*Stated problem:* Gather every line in the items below that contains the word "Where", and copy each of those lines in full.

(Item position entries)
'''

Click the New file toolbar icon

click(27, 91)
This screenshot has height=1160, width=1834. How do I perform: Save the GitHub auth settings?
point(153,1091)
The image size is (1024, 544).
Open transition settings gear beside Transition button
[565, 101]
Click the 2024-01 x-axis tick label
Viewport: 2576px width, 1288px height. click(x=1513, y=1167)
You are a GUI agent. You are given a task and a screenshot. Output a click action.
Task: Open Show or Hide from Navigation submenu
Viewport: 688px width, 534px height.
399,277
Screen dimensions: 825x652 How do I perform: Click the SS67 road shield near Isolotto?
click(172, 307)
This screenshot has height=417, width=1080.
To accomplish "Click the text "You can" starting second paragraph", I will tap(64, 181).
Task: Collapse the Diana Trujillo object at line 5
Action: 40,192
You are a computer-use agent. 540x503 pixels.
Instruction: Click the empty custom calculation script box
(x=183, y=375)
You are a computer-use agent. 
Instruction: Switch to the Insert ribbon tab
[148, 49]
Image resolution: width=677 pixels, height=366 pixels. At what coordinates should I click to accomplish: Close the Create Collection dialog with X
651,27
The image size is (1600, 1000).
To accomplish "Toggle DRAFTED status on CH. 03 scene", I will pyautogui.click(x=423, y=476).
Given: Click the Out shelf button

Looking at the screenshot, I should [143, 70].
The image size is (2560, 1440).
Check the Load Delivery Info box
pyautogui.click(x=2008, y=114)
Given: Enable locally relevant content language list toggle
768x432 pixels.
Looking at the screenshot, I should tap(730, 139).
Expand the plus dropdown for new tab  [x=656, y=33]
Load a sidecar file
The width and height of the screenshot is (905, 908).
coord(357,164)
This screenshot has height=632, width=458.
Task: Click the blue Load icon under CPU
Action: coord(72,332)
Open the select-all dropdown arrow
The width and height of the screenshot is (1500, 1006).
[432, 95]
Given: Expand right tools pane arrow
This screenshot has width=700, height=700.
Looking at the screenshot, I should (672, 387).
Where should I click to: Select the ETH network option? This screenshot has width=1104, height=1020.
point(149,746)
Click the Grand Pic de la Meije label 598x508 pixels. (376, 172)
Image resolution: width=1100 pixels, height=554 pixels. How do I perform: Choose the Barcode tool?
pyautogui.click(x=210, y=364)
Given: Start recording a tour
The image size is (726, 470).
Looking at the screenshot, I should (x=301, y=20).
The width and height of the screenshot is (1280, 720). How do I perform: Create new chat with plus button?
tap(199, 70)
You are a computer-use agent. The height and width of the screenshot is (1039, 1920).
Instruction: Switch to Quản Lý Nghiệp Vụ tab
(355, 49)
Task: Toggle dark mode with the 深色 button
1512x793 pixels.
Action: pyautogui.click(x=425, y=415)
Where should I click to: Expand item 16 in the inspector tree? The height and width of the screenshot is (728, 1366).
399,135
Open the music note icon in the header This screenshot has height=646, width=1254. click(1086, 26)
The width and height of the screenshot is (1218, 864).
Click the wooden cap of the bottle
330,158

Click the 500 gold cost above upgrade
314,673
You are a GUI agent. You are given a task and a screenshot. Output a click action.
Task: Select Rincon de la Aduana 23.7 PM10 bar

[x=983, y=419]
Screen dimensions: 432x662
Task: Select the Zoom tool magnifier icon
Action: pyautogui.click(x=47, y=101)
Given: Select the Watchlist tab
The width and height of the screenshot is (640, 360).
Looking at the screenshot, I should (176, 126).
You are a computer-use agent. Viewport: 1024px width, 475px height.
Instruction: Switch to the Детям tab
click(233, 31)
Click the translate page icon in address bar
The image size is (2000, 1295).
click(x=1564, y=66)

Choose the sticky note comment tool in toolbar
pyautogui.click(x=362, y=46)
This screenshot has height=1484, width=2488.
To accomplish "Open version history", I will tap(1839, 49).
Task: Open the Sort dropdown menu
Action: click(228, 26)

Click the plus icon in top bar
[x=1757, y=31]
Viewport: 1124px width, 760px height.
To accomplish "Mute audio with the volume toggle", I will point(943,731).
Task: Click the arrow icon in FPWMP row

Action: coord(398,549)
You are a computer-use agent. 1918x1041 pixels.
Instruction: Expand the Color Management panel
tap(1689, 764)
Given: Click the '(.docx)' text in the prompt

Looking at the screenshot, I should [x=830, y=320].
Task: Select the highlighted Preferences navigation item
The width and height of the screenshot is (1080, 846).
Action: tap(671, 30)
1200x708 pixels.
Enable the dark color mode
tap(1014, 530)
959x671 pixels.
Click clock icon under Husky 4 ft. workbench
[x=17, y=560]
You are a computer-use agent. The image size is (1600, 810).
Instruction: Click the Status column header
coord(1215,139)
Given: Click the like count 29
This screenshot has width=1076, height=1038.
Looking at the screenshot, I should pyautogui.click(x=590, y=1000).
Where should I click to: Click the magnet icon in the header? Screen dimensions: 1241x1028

'''

*Written answer:*
Where should I click to: Select the ETH network option? This screenshot has width=1104, height=1020.
Where should I click to: Expand item 16 in the inspector tree? The height and width of the screenshot is (728, 1366).
Where should I click to: Click the magnet icon in the header? Screen dimensions: 1241x1028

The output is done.